The Shapella Mainnet launch is scheduled for April 12th, which will enable activation of ETH Withdrawals. Concurrently, preparations for Ethereum's upcoming upgrade are also underway. Developers are working to finalize the EIP specifications for the next Dencun (Cancun + Deneb) upgrade. In a recent developers' call, EVMMAX emerged as a one of the key topics of discussion. While some developers believe that using the BLS12-381 Curve is sufficient. In this article will dive deeper into EVMMAX and its potential impact on the Ethereum Blockchain.

EVMMAX

EVMMAX aims to bring greater flexibility to arithmetic operations and signature schemes on Ethereum. Currently, there are two EVMMAX proposals, one with and one without EOF. We will discuss both of them one by one. Jared Wasinger and Alex Beregszaszi are the key authors of the related EIPs.

EIP-5483: EVM Modular Arithmetic Extensions

EIP-5843 proposes the introduction of EVMMAX (EVM Modular Arithmetic Extensions), a set of opcodes for efficient modular addition, subtraction, and Montgomery modular multiplication at different bitwidths.

ADDMOD and MULMOD are useful EVM opcodes for modular addition and multiplication, but they have limitations. They only work with 256-bit values and don't leverage optimizations that could significantly improve performance.

The aim is to reduce the need for new cryptographic precompiles by optimizing common bottlenecks, making it easier to implement desired use-cases within EVM contracts. This would help address the complexity and potential issues that come with introducing new cryptographic precompiles.

EIP-5483 depends on EIP-4750 (removal of dynamic jumps) and EIP-3670 (disallowing deployment of invalidly-formed EVM bytecode). These dependencies ensure compatibility and proper implementation of the proposed EVMMAX opcodes.

● SOURCE MATERIAL:
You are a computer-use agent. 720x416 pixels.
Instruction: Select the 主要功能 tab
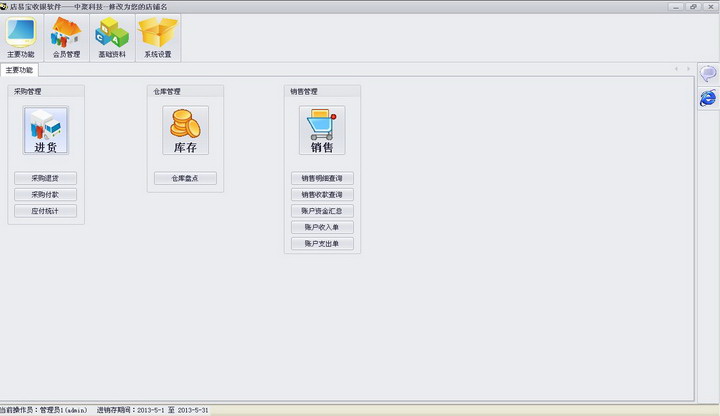[x=19, y=70]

● WORK TO COMPLETE: Reproduce the part of the EVMMAX article starting at "EIP-5843 proposes the" and ending at "new cryptographic precompiles.". This data has no connection to the EVMMAX article.

● EXERCISE RESPONSE:
EIP-5843 proposes the introduction of EVMMAX (EVM Modular Arithmetic Extensions), a set of opcodes for efficient modular addition, subtraction, and Montgomery modular multiplication at different bitwidths.

ADDMOD and MULMOD are useful EVM opcodes for modular addition and multiplication, but they have limitations. They only work with 256-bit values and don't leverage optimizations that could significantly improve performance.

The aim is to reduce the need for new cryptographic precompiles by optimizing common bottlenecks, making it easier to implement desired use-cases within EVM contracts. This would help address the complexity and potential issues that come with introducing new cryptographic precompiles.